A new bill in the U.S is trying to create a program similar to The Do Not Call list, except it would stop companies from tracking your online activities.
Senator Josh Hawley, Republican of Missouri, announced on Monday he is introducing the Do Not Track Act. If approved, the bill would allow people to block companies from collecting data on their activity “beyond what is indispensable” for whatever services the company provides online.b
In 2009, internet activists first introduced the idea of putting “Do Not Track” message in HTTP headers, alerting companies that the user denies permission to track activity. The next year the Federal Trade Commission supported a Do Not Track program.
But even though millions of people use Do Not Track—it doesn’t do anything, because there are no fines for breaking a Do Not Track request.
Hawley wants to expand Do Not Track beyond the browser. According to the senator’s office, this act would prevent businesses from creating profiles of or sharing information that belongs to customers, so long as the customers indicate that they want to be placed on the Do Not Track list. And it would prevent companies from discriminating against people who use Do Not Track.

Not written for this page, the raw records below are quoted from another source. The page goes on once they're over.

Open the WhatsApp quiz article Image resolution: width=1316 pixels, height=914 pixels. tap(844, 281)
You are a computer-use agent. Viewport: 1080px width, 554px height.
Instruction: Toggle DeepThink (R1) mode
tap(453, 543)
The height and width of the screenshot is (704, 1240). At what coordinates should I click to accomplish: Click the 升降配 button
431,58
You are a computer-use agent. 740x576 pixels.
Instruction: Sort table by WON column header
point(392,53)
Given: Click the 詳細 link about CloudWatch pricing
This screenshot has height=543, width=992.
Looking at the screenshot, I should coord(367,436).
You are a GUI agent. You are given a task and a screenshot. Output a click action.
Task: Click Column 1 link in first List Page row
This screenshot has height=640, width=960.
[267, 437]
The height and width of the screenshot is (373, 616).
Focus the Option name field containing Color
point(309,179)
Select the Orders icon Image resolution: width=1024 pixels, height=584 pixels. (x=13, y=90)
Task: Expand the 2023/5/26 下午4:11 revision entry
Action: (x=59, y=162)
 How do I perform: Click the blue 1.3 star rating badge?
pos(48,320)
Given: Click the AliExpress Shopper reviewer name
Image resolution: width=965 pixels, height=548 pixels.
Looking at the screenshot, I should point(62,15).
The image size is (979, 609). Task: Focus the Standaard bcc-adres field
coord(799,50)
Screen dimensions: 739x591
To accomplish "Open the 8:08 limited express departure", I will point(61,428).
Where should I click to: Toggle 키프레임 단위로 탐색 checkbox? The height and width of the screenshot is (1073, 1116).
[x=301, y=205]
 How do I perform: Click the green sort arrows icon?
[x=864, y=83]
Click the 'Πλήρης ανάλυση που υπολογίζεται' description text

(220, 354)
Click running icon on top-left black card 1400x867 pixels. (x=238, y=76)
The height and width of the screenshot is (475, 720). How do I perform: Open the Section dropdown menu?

It’s unclear what kind of discrimination it might be preemptively barring but banning any sort of penalties for customers from the outset seems like a positive thing.
The bill suggests Americans could enroll in this service through an app or an option on their browser.
“Big tech companies collect incredible amounts of deeply personal, private data from people without giving them the option to meaningfully consent,” Hawley said, in a statement. “They have gotten incredibly rich by employing creepy surveillance tactics on their users, but too often the extent of this data extraction is only known after a tech company irresponsibly handles the data and leaks it all over the internet.”
Hawley bills himself as “a top critic of big tech’s data collection practices,” but he has been known to spread misinformation when going after tech companies. For instance, when he insisted Twitter submit to a third-party audit after he incorrectly surmised that Twitter suspended the anti-abortion film Unplanned.
His latest effort is less misguided. This sounds like a piece of legislation that actually addresses a serious problem. Hopefully, concerns over fines and penalties will change how companies collect data. Of course, bad actors will find a way to get around such a policy.